Having just read Drs. Douglas Dederich and Ronald Bushicks February JADA article, "Lasers in Dentistry: Separating Science From Hype," I am compelled to write this letter in support of the article in general and, more specifically, the section concerning laser curettage.
Although clinical experience, technical ability and intuition are indispensable in the practice of dentistry, these attributes are no longer sufficient as the sole skills necessary to provide the best possible result from periodontal therapy. The ultimate applicability and strength of recommendation for a specific treatment modality must be based on the weight of evidence.
Randomized controlled clinical trials carry more weight than even a large series of case observations, because of the greater potential for bias when observations are made under uncontrolled conditions. The dental literature is replete with clinical observations that have evolved from private-practice settings. However, such studies rarely present concurrent controls and, therefore, the effectiveness of treatment is likely to be overstated.
The number of longitudinal, randomized clinical trials evaluating various periodontal treatments is considerable. Current recommendations for periodontal treatment and the appropriate modalities of therapy are based on such studies. Simply put, evidence-based treatment uses the accumulated evidence derived from published studies that have been subjected to the peer-review process. Thus, it is necessary to understand that the order of decreasing relevance for experimental and/or clinical study designs is randomized, blinded, controlled, longitudinal clinical trials; cohort or longitudinal studies; case-controlled studies; noncontrolled case studies; descriptive studies; in vivo animal studies; and in vitro laboratory studies.
To date, there has been no randomized blind controlled longitudinal clinical trial comparing laser subgingival curettage or laser-assisted new attachment procedure, or LANAP (Millennium Dental Technologies, Cerritos, Calif.), to the traditional periodontal therapies of scaling and root planing and/or Widman flap surgery.
I conducted a computerized dental literature review of 21 different journals, focusing on periodontal applications of dental lasers. This review yielded a total of 230 (100 percent) articles concerning lasers and periodontics, published from 1990 to 2004. These articles break down as follows: randomized blinded controlled longitudinal clinical trials, no articles (0.0 percent); cohort or longitudinal studies, nine articles (3.9 percent); case-controlled studies, 10 articles (4.3 percent); and noncontrolled case studies, 16 articles (7.0 percent), for a total of 35 articles (14.2 percent).

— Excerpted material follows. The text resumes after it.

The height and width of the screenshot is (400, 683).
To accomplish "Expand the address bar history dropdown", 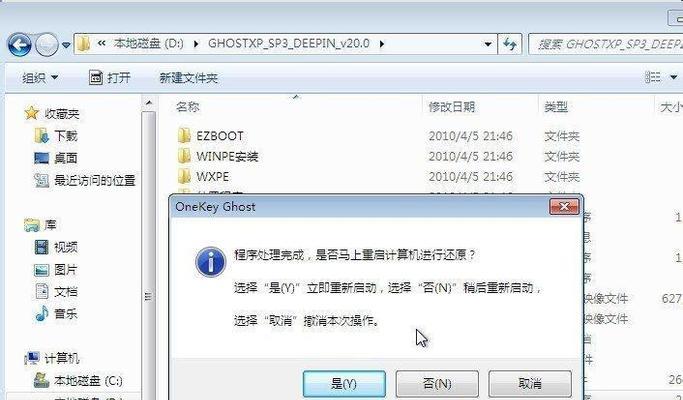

Collectively, these studies involved three different laser wavelengths (Nd:YAG, Er:YAG and diode), and nearly as many different study designs as there are studies. The diversity in study designs makes meaningful comparisons impossible. The collected studies indicate reductions in subgingival microbial populations and probing depth, and modest gains in clinical attachment levels.112 However, in most of the studies in which scaling and root planing or subgingival curettage were compared to laser therapy, the results were either not significant or marginally so.3,5,711
Until a multicenter, randomized, blinded, controlled, longitudinal clinical trial involving a significant number of patients is executed and published in a peer-reviewed journal, manufacturers are guilty of a quasi-promotion of uncontrolled human research when they market dental lasers as a legitimate modality for the treatment of inflammatory periodontal disease.
At present, we simply do not have sufficient data to warrant the application of this instrumentation over traditional therapy. Hopefully, well-designed clinical trials will be applied to the question in the immediate future. If so, the profession can then base the choice of therapy on reasonable and reliable data.